North Carolina's state legislature and elections board examined the practice carefully before recommending a 10-location test in local elections that began this month, and the county elections boards approved it, too, before allowing a test in their jurisdictions. The North Carolina League of Women voters also endorsed it.

The first place to hold an election with instant runoff voting was Cary, a suburb of Raleigh, the capital. With a population of 123,00, Cary is in Wake County, which is also home to North Carolina State University and the state's famous high-tech Triangle Research Park.

In its Oct. 9 election, Cary's voters filled three town council seats, all of which had three or more candidates running, the minimum for IRV. The election worked smoothly according to local officials, and Council member Erv Portman said he asked voters at the polls whether they had any trouble understanding the new system or filling out their ballots, which asked them to rank their favorite No. 1, then rank the other candidates in their order of preference -- if they wished.

"They looked at me as if to say, 'Are you kidding? This isn't exactly rocket science,' Portman said. "The anecdotal evidence is that people really liked it and weren't at all confused."

Portman was appointed earlier this year and elected to his own four-year term in that election.

In an "instant runoff," if the leading candidate in a multi-candidate race fails to get a majority, the second preference of the losing candidate's voters are added to the leading candidates' totals, and that continues until one of them has a majority of votes cast.
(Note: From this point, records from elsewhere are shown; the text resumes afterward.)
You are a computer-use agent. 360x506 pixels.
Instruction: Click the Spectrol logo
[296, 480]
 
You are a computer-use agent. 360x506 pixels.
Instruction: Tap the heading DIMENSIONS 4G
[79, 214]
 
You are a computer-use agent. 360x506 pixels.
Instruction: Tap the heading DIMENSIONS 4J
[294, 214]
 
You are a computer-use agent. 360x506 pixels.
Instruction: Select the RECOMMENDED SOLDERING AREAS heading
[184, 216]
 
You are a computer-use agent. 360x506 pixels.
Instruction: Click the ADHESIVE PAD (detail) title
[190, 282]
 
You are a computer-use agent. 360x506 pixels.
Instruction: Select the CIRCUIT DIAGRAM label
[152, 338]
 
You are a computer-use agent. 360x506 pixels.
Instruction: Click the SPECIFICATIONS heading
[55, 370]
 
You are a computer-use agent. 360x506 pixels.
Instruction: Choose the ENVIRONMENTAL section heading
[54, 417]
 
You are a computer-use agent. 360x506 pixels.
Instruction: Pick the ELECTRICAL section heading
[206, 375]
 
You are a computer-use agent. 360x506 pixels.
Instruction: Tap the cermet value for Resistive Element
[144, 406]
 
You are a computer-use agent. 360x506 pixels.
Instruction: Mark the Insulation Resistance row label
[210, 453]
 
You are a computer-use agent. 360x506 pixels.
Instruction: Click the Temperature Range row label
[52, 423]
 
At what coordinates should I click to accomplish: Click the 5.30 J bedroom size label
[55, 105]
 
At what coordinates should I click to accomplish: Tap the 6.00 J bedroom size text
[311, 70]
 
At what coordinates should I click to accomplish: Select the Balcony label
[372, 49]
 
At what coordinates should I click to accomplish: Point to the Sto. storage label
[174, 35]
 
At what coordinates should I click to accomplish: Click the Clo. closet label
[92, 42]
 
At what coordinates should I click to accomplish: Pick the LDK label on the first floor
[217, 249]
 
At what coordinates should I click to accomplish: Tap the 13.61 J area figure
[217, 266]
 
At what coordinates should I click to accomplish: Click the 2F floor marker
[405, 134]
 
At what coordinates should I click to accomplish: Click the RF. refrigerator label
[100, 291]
"Making a second or third choice never hurts your first choice," Cherie Poucher, director of Wake County's Board of Elections, assured voters before the election, "because they're not even looked at unless your first choice clearly loses."

It turned out an instant runoff was necessary in one Cary town council race, and it worked perfectly, Portman said. It didn't change the order of finish.

As a result, Poucher said, IRV is saving her from having to set up and staff a whole lot more precincts - in Cary -- for the Nov. 6 election, where there would be just one race on the ballot, and turnout would be dismal. "We have a professor [at N.C. State] who's analyzing exit polling data on people's reactions to [IRV]. We'll have those results soon."

Although eliminating a runoff election saved Cary about $60,000, Portman said town financial considerations was the least important reason why doing it that way proved a good move. It also saved voters the time and gas to return weeks later to vote again.

Portman said far more people vote in the general election, so candidates chosen in that election are more representative of the entire electorate. "When you have a runoff election, a minority of voters gets to chose the majority's candidate," he said.

And special interests have the most influence in runoff elections, because they have the ability to raise significant amounts of money in the second election's short, three-week run-up, he said. It also made it easier for candidates to budget their resources, knowing there will only be one election - and saved a whole second round of fundraising.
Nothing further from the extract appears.